I often think of this when I send patients home with teaching for...whatever. My mind goes to the high risk things. Medication teaching. Wound care. How to know when something is okay versus when to call the clinic versus when to go straight to the ED, do not pass go, do not collect two hundred dollars. If my eyes aren't there, theirs needs to appreciate what is important.

Monday, February 17, 2020

"Just" is a four letter word


I sit in any random training and I throw out the concept that for all the cuss words I know, "JUST" may be the nastiest of the four letter words.

I look around me and I see good clinicians becoming increasingly burnt out. I have a theory that Electronic Health Records (EHR) should be click neutral (if you add clicks, you should subtract clicks elsewhere) otherwise you fall into the trap I call "Just is a four letter word". 

Technology has been brought to the bedside - but there really hasn't been proper time or space made for it. Of course back in the day, there was angst and gnashing of teeth about paper charting.

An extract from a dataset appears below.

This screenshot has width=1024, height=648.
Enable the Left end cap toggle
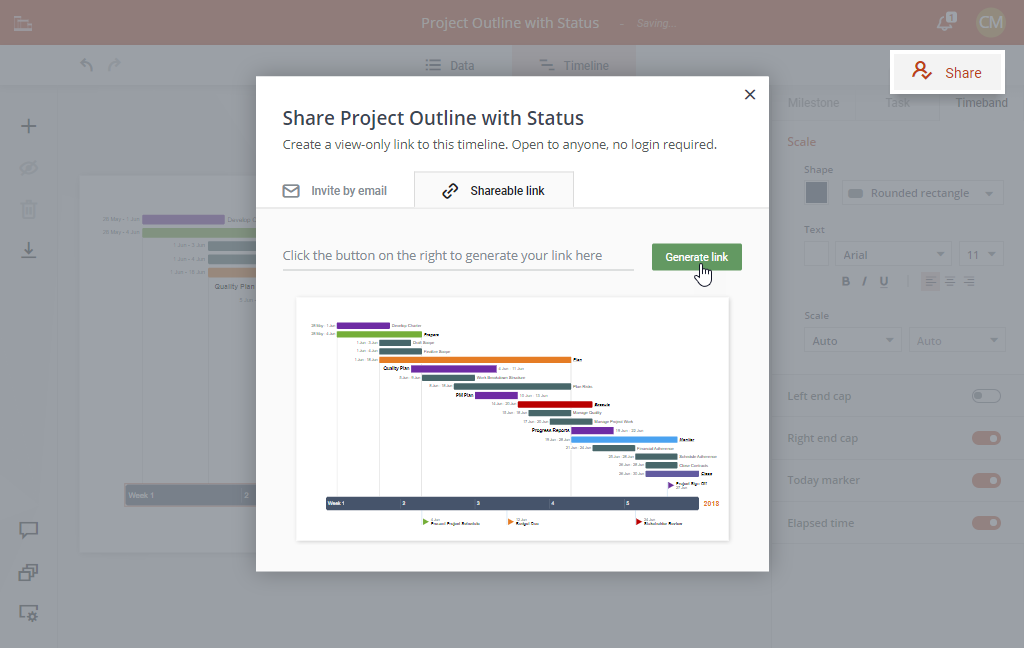(986, 396)
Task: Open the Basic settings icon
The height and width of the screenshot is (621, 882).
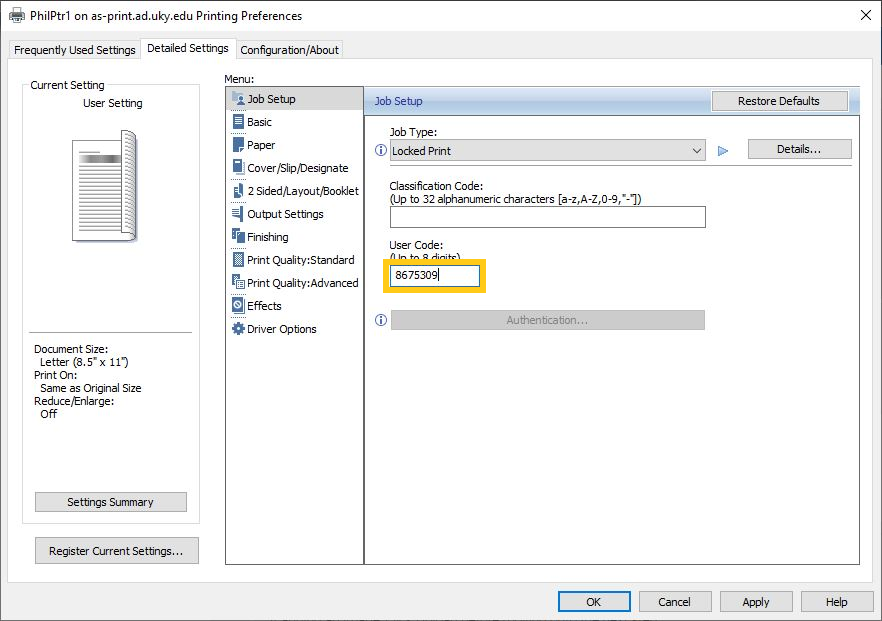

Still, it seems to be worsening. 

Often in training we hear a feature was added and you "just" have to click this box, bar or link and you can find the order set and you "just" need to complete these _______ things. No one capped the click burden for people giving care at the bedside. No one thought to remove anything when they "just" added these extra boxes.

 
The increasing requirement for more and more standardized tools does not provide additional time to complete all the standardized tools.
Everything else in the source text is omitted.